Задания к упражнению:
1 – Чем, согласно отрывку об affectus, определяется непрестанная вариация силы существования?
2 – Продолжите отрывок об affectus, начав сразу после его последней фразы.

===== Избранный отрывок =====

Итак, affectus есть, следовательно, чья-нибудь непрестанная вариация силы существования, в той мере, в какой эта вариация определяется идеями, которые у него есть.

Но опять-таки, «определяется» не означает, что вариация сводится к идеям, которые у него есть, потому что идея, которая у меня есть, объясняет лишь ее последовательность, то есть то, что она увеличивает мою способность действовать или, наоборот, уменьшает ее по отношению к идее, которая была у меня только что, и речь идет не о сравнении, речь идет о своего рода скольжении, падении или повышении способности к действию.

Нет проблем? Нет вопросов?

===== Фрагмент набора данных =====

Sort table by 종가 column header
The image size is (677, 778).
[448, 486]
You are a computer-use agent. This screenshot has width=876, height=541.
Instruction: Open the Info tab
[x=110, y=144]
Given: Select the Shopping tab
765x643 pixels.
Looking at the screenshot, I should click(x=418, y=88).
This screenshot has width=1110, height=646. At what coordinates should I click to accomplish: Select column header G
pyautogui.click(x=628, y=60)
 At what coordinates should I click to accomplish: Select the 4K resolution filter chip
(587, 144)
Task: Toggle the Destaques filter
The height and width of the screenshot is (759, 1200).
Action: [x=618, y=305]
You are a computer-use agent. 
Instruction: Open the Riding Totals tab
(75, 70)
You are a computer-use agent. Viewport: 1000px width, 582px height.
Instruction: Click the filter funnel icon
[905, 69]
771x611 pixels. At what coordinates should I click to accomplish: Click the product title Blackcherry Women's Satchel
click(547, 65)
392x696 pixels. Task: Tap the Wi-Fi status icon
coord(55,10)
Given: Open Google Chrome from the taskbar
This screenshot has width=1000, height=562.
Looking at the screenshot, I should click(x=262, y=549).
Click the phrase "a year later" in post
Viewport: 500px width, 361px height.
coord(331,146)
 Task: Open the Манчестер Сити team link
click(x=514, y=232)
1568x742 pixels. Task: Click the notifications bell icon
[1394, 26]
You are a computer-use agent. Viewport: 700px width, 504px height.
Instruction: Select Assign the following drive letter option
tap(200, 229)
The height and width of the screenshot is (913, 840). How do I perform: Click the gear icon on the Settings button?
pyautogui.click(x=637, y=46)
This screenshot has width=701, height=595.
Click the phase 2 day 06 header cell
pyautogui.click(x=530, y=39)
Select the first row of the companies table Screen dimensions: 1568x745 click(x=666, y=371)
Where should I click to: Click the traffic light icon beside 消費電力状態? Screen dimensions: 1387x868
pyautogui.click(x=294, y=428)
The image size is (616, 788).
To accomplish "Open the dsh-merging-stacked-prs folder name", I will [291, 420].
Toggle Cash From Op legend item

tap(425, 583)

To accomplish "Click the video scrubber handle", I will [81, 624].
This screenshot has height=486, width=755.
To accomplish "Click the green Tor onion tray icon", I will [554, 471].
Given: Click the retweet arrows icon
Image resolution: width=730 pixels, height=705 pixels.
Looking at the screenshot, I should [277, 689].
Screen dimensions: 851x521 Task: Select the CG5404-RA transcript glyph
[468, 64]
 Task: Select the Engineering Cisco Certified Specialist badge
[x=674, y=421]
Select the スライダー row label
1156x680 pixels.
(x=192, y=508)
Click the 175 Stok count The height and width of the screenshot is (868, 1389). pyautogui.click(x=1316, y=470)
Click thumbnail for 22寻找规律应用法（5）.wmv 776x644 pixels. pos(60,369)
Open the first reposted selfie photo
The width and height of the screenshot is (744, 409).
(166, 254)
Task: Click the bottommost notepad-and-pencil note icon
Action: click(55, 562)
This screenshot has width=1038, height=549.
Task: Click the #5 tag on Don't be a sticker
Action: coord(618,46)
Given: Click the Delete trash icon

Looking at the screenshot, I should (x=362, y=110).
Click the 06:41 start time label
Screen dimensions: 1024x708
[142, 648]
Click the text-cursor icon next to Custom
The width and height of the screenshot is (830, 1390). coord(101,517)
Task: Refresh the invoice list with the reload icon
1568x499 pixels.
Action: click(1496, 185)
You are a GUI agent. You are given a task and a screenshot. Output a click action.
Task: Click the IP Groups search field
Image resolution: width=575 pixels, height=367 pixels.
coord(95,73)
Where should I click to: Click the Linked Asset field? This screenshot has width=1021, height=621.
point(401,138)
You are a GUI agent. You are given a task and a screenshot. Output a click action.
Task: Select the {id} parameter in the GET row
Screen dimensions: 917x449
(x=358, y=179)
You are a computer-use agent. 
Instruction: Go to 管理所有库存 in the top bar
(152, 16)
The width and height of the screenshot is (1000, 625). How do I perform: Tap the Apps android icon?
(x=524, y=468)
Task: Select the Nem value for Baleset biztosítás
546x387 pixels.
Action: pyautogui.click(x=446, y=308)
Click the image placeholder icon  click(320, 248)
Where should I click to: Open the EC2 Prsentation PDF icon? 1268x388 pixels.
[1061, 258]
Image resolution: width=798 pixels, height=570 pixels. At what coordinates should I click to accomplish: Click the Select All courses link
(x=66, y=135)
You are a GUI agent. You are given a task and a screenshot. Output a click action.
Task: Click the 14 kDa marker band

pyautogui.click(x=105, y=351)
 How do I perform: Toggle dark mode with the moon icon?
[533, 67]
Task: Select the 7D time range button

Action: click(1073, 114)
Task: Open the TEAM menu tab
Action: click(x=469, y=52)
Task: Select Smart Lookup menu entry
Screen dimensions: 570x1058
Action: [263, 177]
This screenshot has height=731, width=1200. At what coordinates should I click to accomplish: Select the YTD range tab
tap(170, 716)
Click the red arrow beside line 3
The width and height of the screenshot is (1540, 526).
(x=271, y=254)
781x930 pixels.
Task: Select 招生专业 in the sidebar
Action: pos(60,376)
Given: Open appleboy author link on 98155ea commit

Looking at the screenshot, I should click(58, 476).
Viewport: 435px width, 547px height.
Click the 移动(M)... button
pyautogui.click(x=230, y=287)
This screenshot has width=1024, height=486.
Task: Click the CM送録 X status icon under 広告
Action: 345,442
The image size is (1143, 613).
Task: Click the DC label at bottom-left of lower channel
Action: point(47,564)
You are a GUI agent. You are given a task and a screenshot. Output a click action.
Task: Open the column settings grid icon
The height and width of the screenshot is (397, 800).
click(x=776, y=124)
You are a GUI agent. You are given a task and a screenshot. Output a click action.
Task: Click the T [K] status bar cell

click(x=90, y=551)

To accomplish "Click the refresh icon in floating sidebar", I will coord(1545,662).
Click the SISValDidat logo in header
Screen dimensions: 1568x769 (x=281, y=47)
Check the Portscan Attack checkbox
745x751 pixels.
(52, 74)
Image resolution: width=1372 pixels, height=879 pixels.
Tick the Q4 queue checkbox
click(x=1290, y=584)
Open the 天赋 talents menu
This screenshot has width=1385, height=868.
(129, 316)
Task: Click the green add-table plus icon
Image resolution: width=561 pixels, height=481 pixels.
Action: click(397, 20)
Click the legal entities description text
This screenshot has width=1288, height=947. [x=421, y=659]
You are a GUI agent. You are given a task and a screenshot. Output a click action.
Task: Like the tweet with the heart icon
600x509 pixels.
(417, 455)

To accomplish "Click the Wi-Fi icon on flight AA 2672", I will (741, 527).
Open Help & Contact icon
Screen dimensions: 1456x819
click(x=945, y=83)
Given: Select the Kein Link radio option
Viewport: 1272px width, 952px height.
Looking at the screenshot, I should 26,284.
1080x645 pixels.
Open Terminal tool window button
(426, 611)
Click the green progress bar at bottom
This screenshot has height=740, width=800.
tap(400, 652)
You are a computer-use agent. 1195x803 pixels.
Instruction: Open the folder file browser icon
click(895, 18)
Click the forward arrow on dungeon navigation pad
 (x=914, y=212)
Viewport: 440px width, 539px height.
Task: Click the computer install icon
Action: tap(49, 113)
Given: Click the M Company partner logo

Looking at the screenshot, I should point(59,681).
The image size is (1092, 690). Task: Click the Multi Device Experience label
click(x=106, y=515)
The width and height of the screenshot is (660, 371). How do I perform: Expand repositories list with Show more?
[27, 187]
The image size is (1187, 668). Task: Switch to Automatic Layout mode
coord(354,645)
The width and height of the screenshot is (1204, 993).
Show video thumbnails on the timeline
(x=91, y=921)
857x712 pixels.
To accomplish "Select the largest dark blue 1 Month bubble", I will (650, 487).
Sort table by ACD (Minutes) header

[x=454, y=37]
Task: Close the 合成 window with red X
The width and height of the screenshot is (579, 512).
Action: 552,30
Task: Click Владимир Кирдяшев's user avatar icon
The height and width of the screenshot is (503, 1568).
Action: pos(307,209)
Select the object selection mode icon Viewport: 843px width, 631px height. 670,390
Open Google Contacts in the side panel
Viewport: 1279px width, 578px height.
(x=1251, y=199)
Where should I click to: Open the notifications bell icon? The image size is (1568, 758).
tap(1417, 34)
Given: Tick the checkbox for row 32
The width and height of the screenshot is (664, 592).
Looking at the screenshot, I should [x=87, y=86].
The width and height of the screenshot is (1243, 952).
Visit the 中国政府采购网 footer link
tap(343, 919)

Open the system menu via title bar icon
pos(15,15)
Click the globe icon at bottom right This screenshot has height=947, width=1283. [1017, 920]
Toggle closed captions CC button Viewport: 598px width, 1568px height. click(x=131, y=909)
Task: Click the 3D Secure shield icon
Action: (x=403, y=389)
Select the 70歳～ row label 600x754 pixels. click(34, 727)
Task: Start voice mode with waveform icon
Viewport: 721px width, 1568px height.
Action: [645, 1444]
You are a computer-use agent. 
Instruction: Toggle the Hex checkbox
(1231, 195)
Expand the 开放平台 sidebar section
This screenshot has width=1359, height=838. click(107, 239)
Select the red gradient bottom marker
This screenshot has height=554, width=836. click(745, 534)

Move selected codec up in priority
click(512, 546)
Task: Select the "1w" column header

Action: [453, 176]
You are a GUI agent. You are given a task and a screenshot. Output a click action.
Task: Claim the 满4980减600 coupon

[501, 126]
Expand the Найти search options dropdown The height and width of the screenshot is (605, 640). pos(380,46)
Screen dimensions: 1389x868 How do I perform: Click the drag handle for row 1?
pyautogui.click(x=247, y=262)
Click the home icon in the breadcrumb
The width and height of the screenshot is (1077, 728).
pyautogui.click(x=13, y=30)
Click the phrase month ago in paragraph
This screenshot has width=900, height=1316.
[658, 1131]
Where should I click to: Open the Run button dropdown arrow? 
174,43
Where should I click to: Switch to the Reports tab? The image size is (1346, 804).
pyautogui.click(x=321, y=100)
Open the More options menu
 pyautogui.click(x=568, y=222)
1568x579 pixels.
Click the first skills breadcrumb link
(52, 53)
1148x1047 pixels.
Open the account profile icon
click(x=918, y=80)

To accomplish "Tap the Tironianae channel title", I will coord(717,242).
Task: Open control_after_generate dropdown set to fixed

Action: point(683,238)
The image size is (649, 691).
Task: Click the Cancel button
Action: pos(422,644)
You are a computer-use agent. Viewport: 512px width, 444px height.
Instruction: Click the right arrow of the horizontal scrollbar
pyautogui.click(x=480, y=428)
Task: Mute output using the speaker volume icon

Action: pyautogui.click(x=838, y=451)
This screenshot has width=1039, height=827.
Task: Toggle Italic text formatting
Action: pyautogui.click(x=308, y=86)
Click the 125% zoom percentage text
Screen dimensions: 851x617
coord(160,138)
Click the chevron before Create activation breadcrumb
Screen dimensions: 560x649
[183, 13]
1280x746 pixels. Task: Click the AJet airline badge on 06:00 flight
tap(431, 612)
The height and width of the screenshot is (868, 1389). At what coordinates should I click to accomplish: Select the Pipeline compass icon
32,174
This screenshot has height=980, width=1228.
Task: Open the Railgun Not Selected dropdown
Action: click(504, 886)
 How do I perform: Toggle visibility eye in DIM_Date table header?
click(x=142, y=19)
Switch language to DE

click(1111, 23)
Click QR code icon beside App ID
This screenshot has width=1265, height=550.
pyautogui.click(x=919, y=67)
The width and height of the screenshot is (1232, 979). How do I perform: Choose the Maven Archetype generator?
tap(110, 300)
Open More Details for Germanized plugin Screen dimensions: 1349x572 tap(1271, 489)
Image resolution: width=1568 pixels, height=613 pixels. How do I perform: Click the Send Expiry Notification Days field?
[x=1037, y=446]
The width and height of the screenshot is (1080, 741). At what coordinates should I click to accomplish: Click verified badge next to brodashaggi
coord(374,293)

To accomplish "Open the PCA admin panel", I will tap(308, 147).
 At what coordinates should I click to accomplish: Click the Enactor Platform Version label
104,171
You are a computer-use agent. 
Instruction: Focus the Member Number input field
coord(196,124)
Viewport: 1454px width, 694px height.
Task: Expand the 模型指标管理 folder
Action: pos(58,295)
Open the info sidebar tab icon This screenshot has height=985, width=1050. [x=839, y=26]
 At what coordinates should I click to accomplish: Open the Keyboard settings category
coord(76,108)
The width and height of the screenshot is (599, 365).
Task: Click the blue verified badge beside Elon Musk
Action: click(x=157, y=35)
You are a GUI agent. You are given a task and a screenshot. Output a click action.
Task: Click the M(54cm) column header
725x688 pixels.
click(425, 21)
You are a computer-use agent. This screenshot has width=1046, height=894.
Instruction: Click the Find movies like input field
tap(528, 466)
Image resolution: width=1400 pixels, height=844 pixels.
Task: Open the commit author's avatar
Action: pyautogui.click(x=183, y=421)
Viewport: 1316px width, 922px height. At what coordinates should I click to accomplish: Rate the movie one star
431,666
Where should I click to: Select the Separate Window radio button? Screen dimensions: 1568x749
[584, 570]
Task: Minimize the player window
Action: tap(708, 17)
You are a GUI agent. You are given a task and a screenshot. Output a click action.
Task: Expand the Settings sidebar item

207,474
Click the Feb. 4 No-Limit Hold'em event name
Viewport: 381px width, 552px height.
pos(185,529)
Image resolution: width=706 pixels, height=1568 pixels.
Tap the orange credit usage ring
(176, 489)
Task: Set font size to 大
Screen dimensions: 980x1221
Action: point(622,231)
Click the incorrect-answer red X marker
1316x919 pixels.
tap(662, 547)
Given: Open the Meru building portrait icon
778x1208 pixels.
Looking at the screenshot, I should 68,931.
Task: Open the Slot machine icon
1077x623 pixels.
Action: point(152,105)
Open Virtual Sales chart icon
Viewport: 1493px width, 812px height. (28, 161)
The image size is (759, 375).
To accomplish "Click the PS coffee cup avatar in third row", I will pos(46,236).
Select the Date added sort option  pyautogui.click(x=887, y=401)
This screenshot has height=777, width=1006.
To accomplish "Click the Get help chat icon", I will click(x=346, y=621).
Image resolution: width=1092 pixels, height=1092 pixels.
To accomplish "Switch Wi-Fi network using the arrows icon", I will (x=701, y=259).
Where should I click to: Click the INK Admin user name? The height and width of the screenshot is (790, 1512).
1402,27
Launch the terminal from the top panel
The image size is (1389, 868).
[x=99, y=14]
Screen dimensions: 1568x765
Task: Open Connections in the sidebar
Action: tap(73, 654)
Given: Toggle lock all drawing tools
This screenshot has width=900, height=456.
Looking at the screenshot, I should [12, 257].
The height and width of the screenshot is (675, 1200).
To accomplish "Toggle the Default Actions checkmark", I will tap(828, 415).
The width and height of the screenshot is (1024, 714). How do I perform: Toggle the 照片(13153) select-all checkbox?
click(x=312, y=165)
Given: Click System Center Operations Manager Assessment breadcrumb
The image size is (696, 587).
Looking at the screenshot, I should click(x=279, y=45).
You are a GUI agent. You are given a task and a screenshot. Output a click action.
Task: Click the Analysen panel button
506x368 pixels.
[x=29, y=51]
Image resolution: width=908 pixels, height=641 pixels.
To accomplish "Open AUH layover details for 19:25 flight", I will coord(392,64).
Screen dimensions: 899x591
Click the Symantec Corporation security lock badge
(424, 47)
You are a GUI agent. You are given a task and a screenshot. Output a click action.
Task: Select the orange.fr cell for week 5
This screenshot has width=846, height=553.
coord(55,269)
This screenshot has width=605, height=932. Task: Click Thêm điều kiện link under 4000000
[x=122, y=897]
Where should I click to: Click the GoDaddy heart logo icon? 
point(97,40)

=====

Ответы к заданиям:
1 – Она определяется идеями, которые у него есть.

2 –
Три разновидности идей: аффекции, понятия, сущности

Что касается Спинозы, то у него три разновидности идей. Пока что мы больше не говорим об affectus’е, об аффекте, потому что на самом деле аффект определяется идеями, которые у нас есть; он не сводится к идеям, которые у нас есть, а только определяется ими: стало быть, что существенно, так это взглянуть, каковы идеи, которые определяют аффекты, хорошенько сохраняя присутствие в нашем уме того, что аффект не сводится к идеям, которые у нас есть, что он совершенно ни к чему не сводим. Он другого порядка.

Три разновидности идей, которые различает Спиноза, это, во-первых, идеи-аффекции, affectio. Мы сейчас увидим, что affectio, в противоположность affectus’у, — это определенный тип идей. Стало быть, во-первых, можно выделить идеи-аффекции; во-вторых, нам случается иметь идеи, которые Спиноза называет понятиями, и, в-третьих, — для небольшого числа принадлежащих к нам, так как это очень трудно, — случается иметь идеи-сущности. Таковы, стало быть, все эти три разновидности идей.

Аффекция, неадекватный модус мысли, репрезентирующий аффекцию тела

Что же такое аффекция (affectio)? Я вижу, как вы буквально опускаете глаза. И тем не менее все это забавно.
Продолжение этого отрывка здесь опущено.